= Work to complete =
For each line below that holds the string "will", add one to a tally; report that tally alone.

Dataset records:
[Start of Attachment]
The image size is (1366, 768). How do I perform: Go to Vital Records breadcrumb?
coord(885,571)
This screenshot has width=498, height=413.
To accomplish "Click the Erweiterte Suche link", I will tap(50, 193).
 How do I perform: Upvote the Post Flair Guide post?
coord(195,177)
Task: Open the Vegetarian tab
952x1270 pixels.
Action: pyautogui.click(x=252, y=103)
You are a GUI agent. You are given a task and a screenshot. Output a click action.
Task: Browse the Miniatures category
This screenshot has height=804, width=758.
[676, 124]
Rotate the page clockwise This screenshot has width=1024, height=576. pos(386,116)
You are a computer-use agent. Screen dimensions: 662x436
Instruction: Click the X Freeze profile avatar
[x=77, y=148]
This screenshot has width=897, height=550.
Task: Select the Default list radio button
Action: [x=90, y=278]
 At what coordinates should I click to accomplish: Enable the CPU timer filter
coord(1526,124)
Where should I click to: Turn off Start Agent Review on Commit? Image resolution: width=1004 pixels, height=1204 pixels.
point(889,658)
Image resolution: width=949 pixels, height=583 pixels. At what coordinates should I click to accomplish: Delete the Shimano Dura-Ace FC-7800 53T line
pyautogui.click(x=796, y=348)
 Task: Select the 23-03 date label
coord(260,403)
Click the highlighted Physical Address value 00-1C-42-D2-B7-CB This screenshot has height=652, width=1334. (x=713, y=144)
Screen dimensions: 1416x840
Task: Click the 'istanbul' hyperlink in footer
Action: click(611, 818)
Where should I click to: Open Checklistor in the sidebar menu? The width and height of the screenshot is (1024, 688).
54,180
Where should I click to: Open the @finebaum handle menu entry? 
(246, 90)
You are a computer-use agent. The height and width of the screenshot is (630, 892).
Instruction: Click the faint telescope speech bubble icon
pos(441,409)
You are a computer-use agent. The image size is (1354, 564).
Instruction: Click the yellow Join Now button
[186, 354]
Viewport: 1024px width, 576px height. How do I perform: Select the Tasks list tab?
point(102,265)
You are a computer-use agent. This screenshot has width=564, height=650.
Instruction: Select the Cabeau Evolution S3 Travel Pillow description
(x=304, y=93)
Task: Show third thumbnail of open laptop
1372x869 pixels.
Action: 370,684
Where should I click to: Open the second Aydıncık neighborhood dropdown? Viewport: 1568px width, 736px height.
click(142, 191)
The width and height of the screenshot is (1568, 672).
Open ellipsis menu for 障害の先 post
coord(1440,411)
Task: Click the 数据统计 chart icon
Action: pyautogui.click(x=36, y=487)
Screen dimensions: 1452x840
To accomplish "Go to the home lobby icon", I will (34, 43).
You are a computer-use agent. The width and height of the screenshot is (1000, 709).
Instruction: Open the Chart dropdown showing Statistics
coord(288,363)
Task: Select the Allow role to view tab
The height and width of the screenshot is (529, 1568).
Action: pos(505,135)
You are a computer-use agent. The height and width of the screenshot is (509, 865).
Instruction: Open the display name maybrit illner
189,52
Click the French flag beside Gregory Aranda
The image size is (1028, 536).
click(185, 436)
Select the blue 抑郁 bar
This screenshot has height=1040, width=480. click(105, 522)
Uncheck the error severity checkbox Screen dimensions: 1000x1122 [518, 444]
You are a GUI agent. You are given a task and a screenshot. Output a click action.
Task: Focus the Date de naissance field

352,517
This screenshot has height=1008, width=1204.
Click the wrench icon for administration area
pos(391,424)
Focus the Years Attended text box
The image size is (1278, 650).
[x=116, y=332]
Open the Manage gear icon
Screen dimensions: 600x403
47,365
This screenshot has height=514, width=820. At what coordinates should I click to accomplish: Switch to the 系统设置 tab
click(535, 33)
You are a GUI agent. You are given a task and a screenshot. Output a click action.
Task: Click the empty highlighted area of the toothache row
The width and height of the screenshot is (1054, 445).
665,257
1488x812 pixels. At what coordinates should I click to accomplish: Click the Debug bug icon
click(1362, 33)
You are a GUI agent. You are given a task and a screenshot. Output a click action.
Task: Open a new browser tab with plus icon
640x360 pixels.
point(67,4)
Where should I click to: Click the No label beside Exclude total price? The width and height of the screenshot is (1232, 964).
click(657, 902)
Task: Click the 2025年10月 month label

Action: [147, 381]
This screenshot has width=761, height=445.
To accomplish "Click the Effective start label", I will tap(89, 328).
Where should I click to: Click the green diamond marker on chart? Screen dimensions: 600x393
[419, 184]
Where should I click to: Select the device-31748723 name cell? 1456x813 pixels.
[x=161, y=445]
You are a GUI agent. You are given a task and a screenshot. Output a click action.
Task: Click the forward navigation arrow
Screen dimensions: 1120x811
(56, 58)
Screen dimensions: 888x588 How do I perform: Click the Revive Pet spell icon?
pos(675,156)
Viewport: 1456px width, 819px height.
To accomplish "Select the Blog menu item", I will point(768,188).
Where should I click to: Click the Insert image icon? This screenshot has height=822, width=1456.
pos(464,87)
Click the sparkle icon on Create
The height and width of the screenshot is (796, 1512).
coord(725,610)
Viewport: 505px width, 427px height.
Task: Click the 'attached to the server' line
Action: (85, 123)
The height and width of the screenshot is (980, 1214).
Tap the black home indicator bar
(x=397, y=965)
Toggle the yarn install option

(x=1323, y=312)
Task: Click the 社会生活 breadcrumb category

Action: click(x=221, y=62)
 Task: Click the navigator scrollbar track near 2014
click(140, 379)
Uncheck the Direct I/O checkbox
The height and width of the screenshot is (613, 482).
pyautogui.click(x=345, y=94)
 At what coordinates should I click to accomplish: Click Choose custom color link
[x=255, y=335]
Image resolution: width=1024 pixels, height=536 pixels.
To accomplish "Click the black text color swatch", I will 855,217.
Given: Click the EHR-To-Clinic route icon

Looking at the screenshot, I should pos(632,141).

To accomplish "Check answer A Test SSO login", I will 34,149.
[End of Attachment]
= Exercise answer =
6